Studio album by Jherek Bischoff
- Released: 15 July 2016
- Genre: Alternative rock, classical music
- Label: The Leaf Label
- Producer: Jherek Bischoff

Jherek Bischoff chronology
| Composed (2012) | Cistern (2016) |  |

= Cistern (album) =

Cistern is an orchestral album by Sacramento-born musician, composer and arranger Jherek Bischoff. It was released by The Leaf Label and Brassland on 15 July 2016.

==Background==
Bischoff began composing and recording Cistern in an empty two million gallon underground water tank under Fort Worden in Port Townsend, Washington. The size of the space was a huge factor in the development of the album. In an interview Bischoff described how "the vast emptiness of the cistern generates a reverb decay that lasts 45 seconds. That means, if you snap your fingers, the sound lasts 45 seconds. That amount of reverberation is an absolutely wild environment to try to create music in." This led to "a record intrinsically linked to the space in which it was conceived. A space which forced Bischoff to slow down, to reflect, to draw on his childhood growing up on a sailing boat - an unexpected journey of rediscovery, from the city back to the Pacific Ocean".

_ _ _ _ _ _ _

▶ **Written instruction a**: According to the album article, how long does the reverb decay inside the cistern last?
The album article and the rows have nothing to do with each other.

Item position entries
_ _ _ _ _ _ _

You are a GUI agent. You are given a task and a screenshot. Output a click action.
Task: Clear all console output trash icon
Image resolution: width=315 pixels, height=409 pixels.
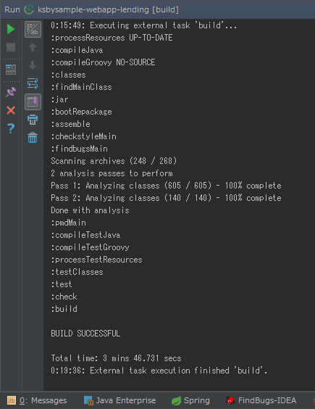(x=33, y=138)
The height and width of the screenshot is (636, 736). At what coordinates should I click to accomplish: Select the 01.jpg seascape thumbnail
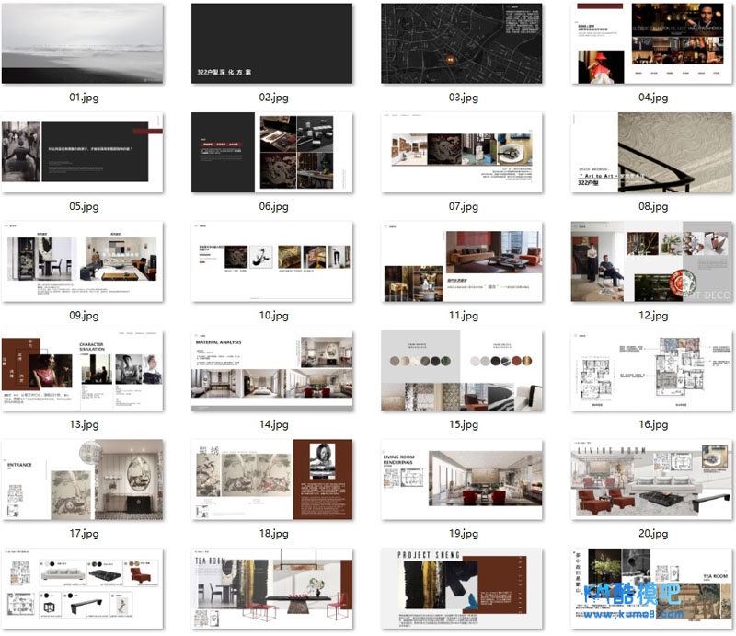coord(83,43)
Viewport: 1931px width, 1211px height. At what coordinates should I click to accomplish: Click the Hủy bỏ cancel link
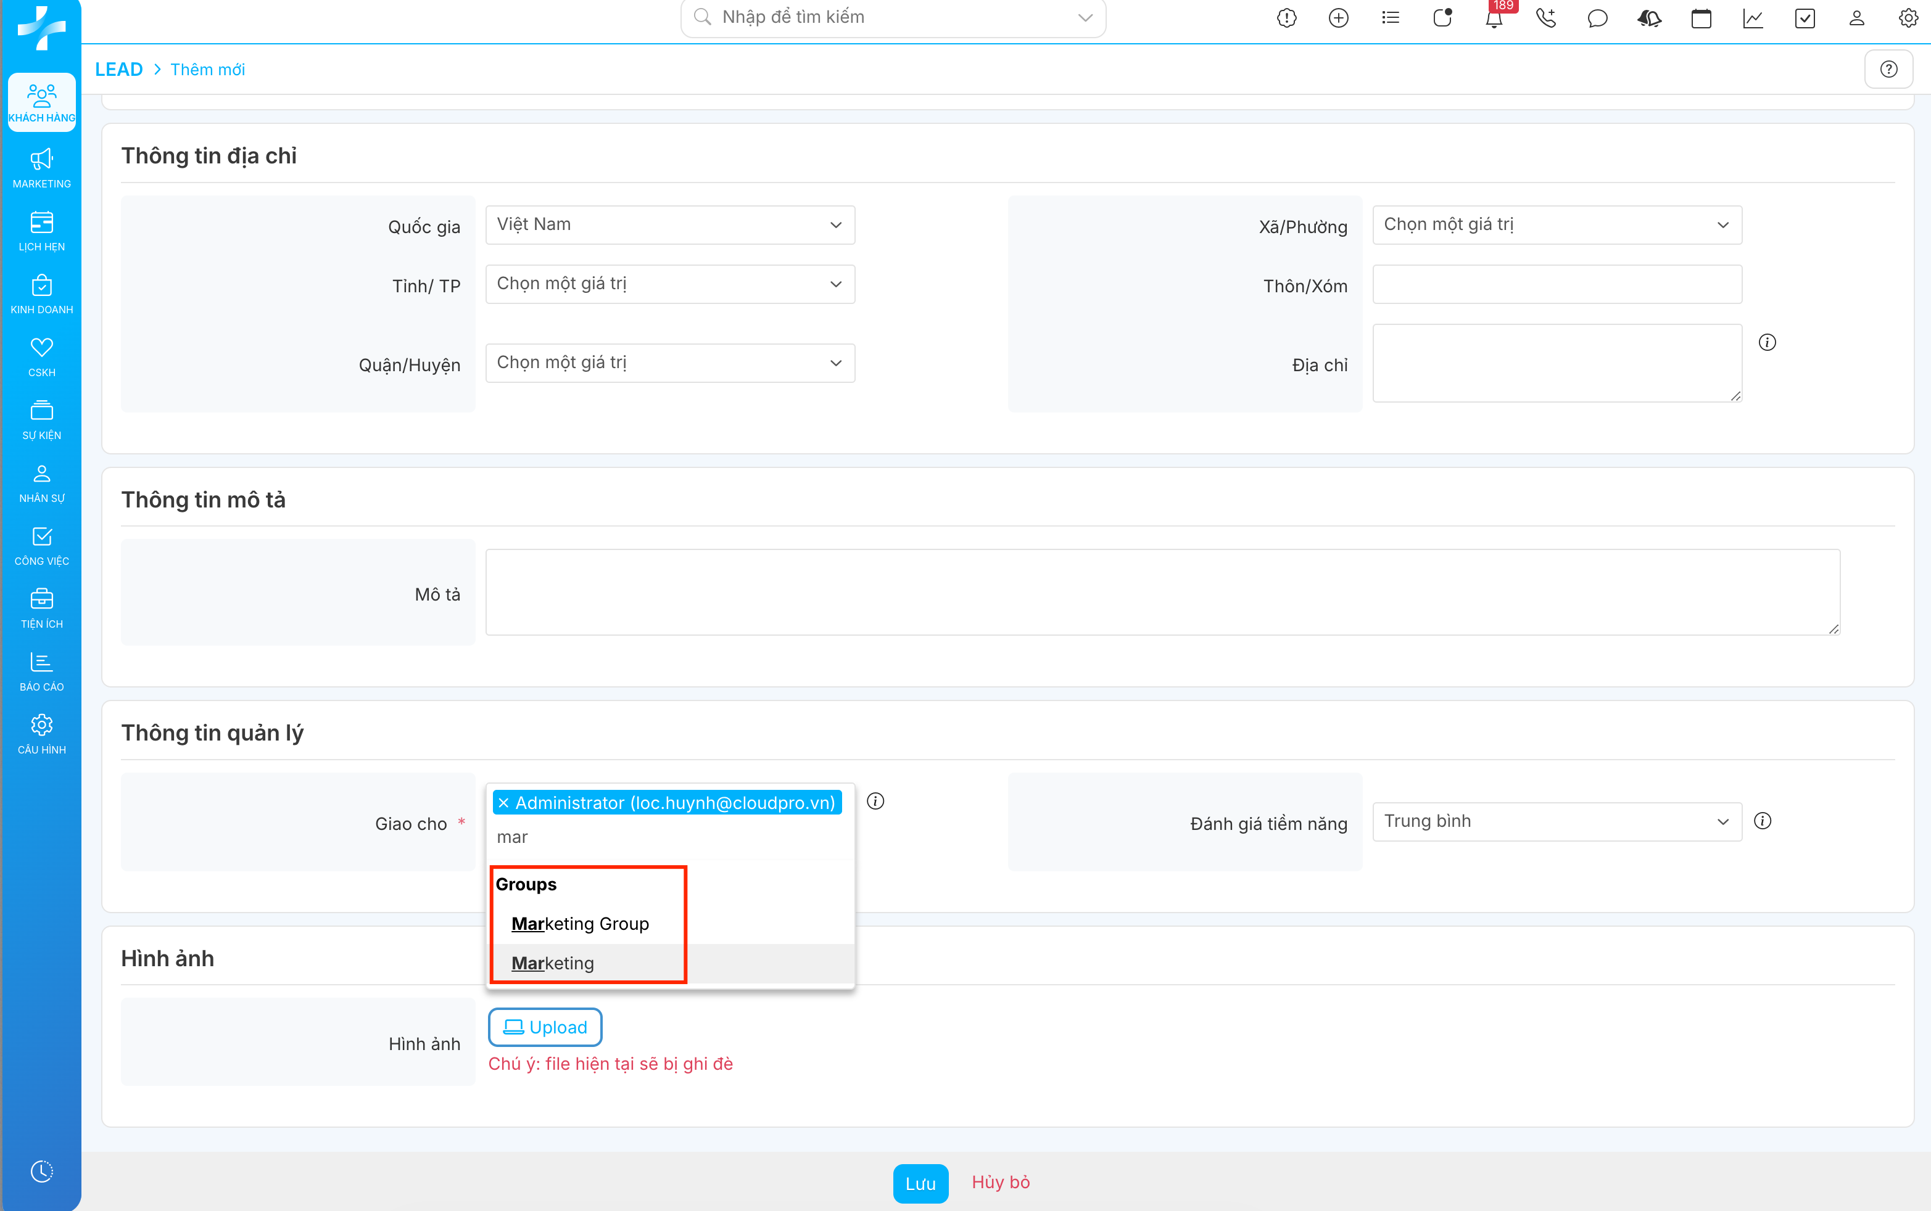(x=1000, y=1182)
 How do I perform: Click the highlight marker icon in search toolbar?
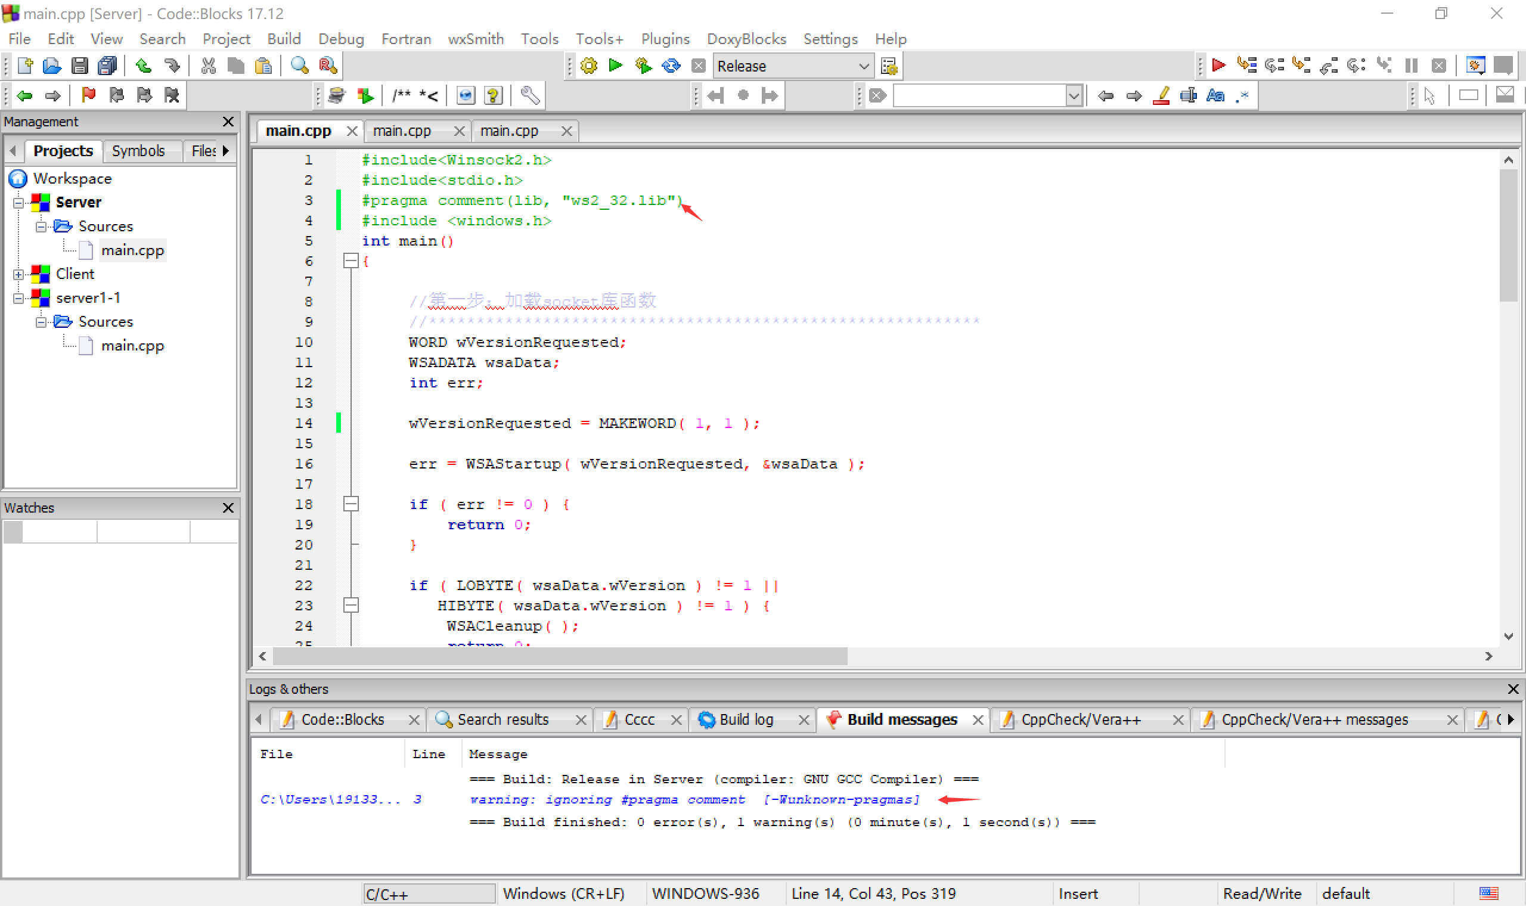tap(1161, 95)
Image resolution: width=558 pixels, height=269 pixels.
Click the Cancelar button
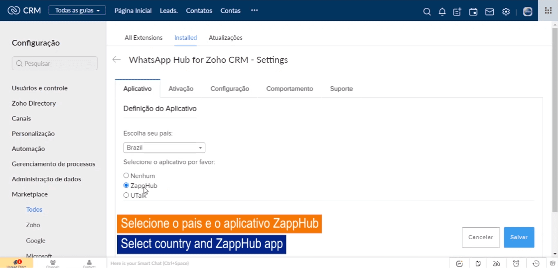coord(480,237)
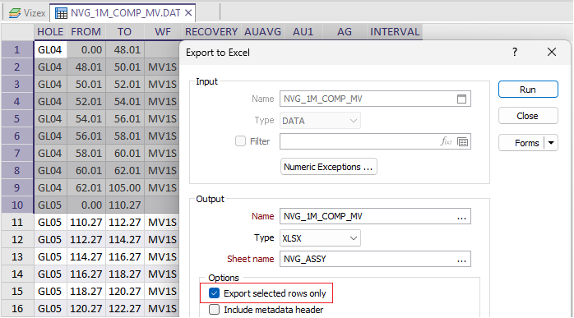The height and width of the screenshot is (318, 574).
Task: Open Numeric Exceptions settings
Action: coord(328,167)
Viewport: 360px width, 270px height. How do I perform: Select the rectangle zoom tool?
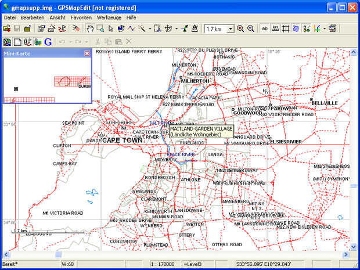(x=100, y=28)
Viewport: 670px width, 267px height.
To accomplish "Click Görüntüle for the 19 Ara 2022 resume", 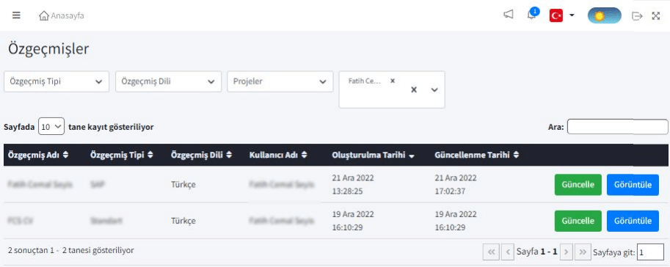I will [x=633, y=221].
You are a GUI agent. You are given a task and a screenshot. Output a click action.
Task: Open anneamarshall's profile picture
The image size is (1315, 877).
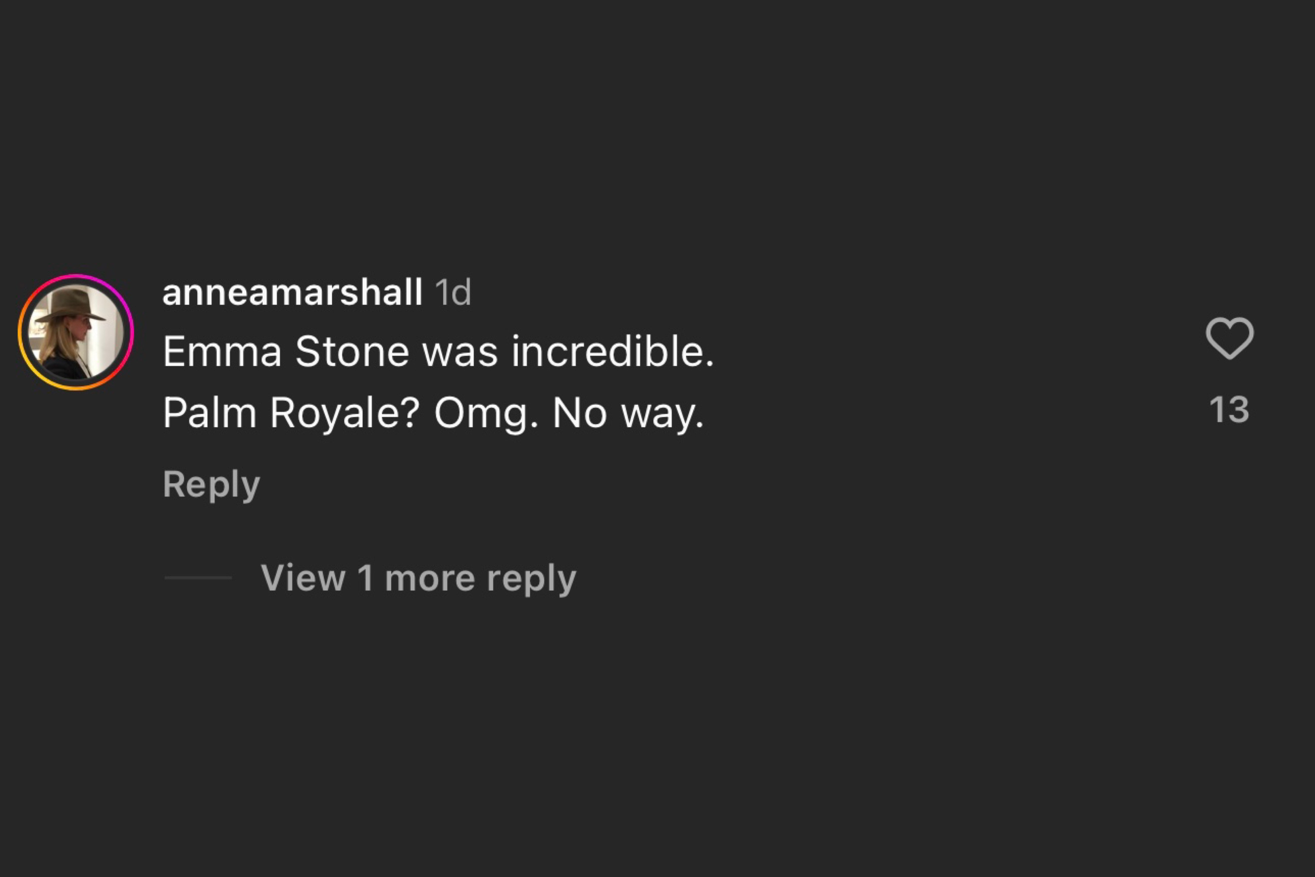(x=76, y=332)
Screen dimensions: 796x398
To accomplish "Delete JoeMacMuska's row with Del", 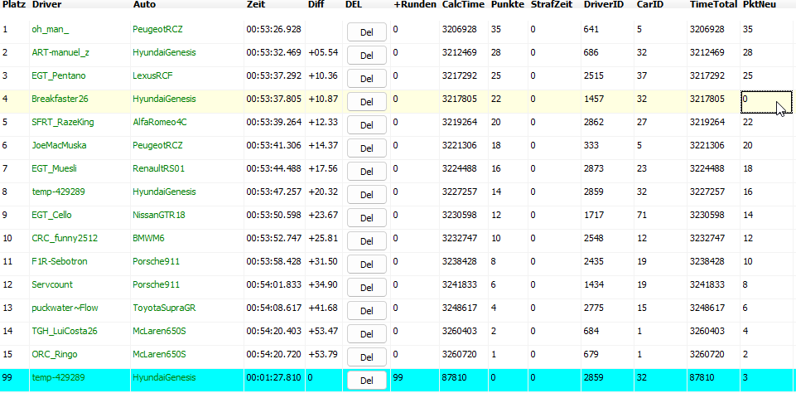I will [x=366, y=148].
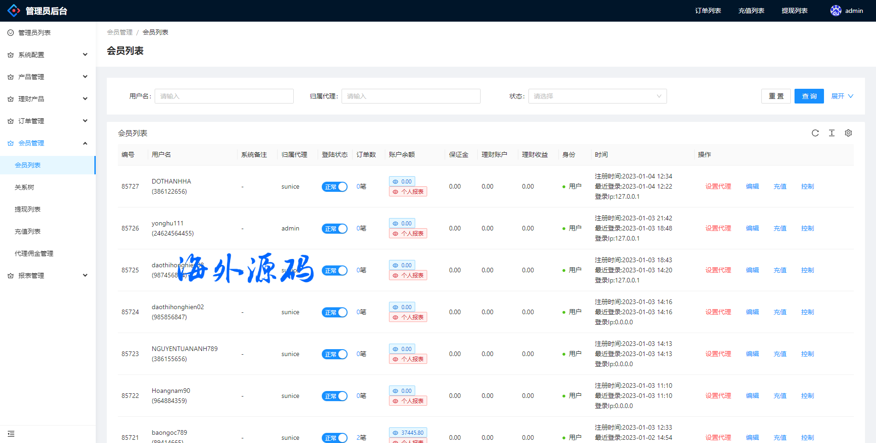Screen dimensions: 876x443
Task: Open 关系树 in the sidebar
Action: click(x=24, y=187)
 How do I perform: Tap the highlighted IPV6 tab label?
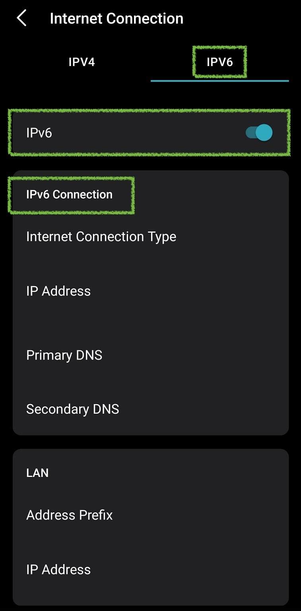coord(220,62)
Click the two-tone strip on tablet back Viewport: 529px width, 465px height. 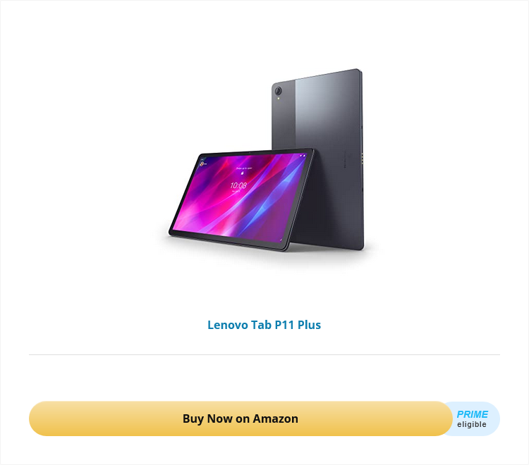coord(284,115)
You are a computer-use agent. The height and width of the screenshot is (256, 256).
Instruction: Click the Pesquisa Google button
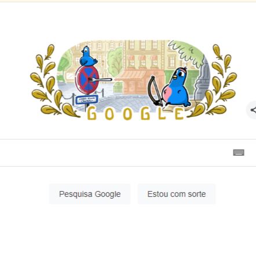pos(90,194)
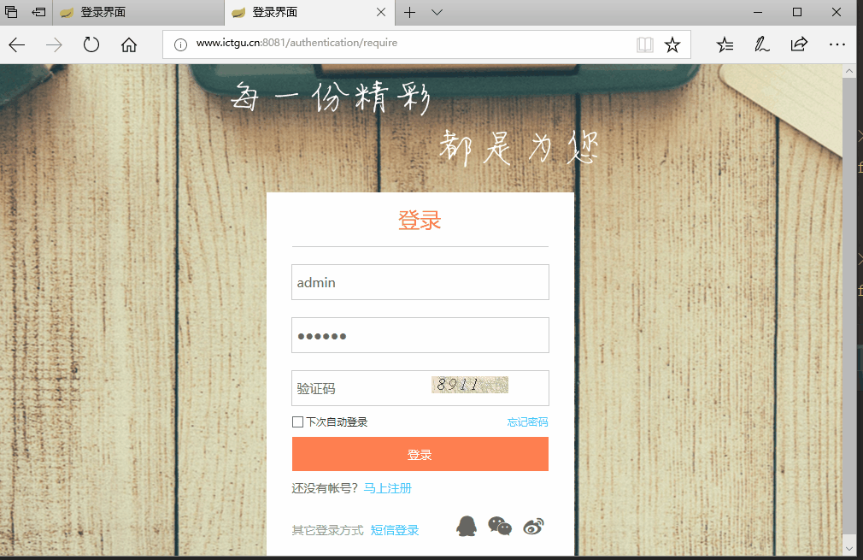Sign in with WeChat
The image size is (863, 560).
tap(499, 526)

_ _ _ _ _ _ _

▶ **Written instruction b**: In the rows, from the line with "You are a computer-use" through the end of the rows, replace "Instruction" with "Task" and change nothing else. Leave out the pictures.

▶ **Correct answer a**: 45 seconds.

▶ **Correct answer b**:
You are a computer-use agent. The height and width of the screenshot is (256, 256).
Task: Click the Pesquisa Google button
pos(90,194)
Sign in with WeChat
The image size is (863, 560).
tap(499, 526)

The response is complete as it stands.